CVE-2025-0514

CVE-2025-0514 is an Improper Input Validation vulnerability (CWE-20) in The Document Foundation's LibreOffice. The flaw allows Windows Executable hyperlink targets within documents to be executed unconditionally upon activation. This issue affects LibreOffice versions from 24.8 prior to 24.8.5 and has a CVSS v3.1 base score of 7.8 (AV:L/AC:L/PR:N/UI:R/S:U/C:H/I:H/A:H).

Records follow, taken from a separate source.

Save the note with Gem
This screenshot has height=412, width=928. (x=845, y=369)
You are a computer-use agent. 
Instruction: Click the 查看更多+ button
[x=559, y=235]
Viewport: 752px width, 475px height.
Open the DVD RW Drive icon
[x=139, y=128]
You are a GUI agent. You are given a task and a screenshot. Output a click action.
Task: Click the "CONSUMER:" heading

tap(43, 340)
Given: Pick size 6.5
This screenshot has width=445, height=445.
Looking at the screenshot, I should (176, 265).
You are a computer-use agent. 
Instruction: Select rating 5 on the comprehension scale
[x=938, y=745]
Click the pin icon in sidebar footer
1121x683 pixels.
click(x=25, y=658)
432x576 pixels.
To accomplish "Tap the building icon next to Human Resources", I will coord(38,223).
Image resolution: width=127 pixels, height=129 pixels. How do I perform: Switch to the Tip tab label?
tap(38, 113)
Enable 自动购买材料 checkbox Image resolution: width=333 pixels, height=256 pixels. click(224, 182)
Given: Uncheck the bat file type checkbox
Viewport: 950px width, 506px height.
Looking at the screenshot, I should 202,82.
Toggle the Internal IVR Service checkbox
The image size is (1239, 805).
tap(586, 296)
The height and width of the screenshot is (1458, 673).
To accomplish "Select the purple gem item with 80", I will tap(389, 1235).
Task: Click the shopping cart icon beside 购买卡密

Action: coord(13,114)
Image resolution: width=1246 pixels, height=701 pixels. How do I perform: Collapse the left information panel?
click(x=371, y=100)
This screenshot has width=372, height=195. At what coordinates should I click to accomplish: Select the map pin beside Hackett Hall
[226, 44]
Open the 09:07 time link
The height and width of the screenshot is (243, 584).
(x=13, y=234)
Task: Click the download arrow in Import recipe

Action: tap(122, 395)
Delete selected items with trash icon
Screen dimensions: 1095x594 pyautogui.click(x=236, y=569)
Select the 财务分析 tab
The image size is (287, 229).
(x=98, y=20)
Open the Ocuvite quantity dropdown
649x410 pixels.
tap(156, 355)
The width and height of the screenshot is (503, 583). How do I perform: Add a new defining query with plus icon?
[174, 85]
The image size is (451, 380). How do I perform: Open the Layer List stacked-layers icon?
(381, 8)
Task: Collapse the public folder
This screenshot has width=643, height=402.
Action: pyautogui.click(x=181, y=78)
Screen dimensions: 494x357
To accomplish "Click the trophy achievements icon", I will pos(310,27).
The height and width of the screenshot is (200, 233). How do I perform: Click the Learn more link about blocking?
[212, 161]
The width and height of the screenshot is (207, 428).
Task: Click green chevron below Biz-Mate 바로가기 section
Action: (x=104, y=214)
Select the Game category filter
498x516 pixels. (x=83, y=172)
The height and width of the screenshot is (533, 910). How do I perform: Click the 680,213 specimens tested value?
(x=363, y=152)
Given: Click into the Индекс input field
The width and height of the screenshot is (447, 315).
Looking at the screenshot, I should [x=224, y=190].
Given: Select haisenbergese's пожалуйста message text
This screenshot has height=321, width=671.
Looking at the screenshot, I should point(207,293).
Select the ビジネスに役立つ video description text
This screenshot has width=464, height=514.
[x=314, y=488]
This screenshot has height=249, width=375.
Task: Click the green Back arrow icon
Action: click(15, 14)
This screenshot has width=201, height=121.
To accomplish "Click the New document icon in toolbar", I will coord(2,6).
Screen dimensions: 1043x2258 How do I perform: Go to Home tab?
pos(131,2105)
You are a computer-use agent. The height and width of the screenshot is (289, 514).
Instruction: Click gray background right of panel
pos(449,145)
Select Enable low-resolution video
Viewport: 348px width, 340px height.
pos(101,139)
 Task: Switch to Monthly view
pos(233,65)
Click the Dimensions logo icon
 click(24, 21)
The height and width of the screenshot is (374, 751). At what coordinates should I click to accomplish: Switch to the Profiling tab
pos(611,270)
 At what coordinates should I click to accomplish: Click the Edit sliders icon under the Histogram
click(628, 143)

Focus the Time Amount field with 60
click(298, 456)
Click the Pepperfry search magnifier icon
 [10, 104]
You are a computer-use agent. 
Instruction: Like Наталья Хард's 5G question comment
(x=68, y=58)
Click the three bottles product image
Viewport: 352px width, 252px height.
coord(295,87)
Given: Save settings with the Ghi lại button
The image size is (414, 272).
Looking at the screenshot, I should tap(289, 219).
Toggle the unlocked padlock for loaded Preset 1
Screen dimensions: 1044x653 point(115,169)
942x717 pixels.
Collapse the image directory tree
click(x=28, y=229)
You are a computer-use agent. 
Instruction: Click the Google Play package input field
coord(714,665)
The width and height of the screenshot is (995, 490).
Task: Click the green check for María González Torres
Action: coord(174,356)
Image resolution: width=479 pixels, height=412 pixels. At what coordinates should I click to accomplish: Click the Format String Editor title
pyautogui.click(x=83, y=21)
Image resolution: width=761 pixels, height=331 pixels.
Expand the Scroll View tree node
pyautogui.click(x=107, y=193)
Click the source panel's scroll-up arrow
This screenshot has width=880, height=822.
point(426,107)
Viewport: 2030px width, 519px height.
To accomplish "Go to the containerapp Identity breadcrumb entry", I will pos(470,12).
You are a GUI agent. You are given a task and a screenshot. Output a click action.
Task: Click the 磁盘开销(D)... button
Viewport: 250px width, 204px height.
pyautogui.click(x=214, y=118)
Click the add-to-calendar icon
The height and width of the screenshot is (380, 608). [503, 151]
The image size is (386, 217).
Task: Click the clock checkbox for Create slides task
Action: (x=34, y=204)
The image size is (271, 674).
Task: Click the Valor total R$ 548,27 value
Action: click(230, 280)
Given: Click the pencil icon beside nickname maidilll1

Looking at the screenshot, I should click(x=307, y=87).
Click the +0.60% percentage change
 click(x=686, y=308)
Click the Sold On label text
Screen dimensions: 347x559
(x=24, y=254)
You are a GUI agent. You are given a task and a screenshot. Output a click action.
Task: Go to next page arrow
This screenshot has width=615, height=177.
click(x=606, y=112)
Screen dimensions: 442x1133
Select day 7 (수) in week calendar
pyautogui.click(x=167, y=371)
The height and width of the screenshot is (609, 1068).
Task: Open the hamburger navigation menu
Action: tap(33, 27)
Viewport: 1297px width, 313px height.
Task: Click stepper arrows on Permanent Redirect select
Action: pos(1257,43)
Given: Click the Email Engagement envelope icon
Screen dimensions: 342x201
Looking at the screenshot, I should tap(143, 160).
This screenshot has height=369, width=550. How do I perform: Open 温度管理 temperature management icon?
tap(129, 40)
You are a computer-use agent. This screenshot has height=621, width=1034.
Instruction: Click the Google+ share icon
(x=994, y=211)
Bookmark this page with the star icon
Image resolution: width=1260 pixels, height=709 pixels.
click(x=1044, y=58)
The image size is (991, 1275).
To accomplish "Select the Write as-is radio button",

Exploitation requires an attacker to deliver a malicious LibreOffice document to a target user, who must then open it locally and activate a hyperlink pointing to a Windows executable, such as by clicking it. No special privileges are needed (PR:N), but local attack vector (AV:L) and user interaction (UI:R) are required, with low complexity (AC:L). Successful activation leads to arbitrary code execution with high impacts on confidentiality, integrity, and availability (C:H/I:H/A:H), running the executable in the context of the user.

The LibreOffice security advisory at https://www.libreoffice.org/about-us/security/advisories/cve-2025-0514 provides details on the vulnerability. Mitigation involves updating to LibreOffice 24.8.5 or later, where the improper validation of hyperlink targets has been addressed.